#### Entries for locating text and elements:
--*--

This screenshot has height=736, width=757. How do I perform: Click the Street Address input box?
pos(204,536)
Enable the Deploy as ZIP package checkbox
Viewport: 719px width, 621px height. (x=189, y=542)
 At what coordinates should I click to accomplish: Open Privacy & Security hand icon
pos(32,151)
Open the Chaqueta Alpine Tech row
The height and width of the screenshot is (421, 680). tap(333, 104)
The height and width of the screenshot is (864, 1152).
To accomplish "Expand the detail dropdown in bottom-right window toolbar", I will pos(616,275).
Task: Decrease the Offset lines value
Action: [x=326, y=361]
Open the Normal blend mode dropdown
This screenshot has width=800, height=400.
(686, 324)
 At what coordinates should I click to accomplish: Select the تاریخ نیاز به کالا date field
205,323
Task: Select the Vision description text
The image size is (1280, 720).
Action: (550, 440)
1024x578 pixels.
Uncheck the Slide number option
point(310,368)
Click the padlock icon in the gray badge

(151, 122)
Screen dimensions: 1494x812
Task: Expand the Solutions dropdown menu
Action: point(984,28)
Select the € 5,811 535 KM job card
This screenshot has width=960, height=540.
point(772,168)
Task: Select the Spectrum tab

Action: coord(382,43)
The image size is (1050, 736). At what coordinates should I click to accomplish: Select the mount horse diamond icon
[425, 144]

--*--

#### Task statement:
Update the material by replacing every "At what coordinates should I click to accomplish" with "Where should I click to accomplish" and leaving everything else unchanged.

#### Complete answer:
This screenshot has height=736, width=757. How do I perform: Click the Street Address input box?
pos(204,536)
Enable the Deploy as ZIP package checkbox
Viewport: 719px width, 621px height. (x=189, y=542)
 Where should I click to accomplish: Open Privacy & Security hand icon
pos(32,151)
Open the Chaqueta Alpine Tech row
The height and width of the screenshot is (421, 680). tap(333, 104)
The height and width of the screenshot is (864, 1152).
To accomplish "Expand the detail dropdown in bottom-right window toolbar", I will pos(616,275).
Task: Decrease the Offset lines value
Action: [x=326, y=361]
Open the Normal blend mode dropdown
This screenshot has width=800, height=400.
(686, 324)
 Where should I click to accomplish: Select the تاریخ نیاز به کالا date field
205,323
Task: Select the Vision description text
The image size is (1280, 720).
Action: (550, 440)
1024x578 pixels.
Uncheck the Slide number option
point(310,368)
Click the padlock icon in the gray badge

(151, 122)
Screen dimensions: 1494x812
Task: Expand the Solutions dropdown menu
Action: point(984,28)
Select the € 5,811 535 KM job card
This screenshot has width=960, height=540.
point(772,168)
Task: Select the Spectrum tab

Action: coord(382,43)
The image size is (1050, 736). Where should I click to accomplish: Select the mount horse diamond icon
[425, 144]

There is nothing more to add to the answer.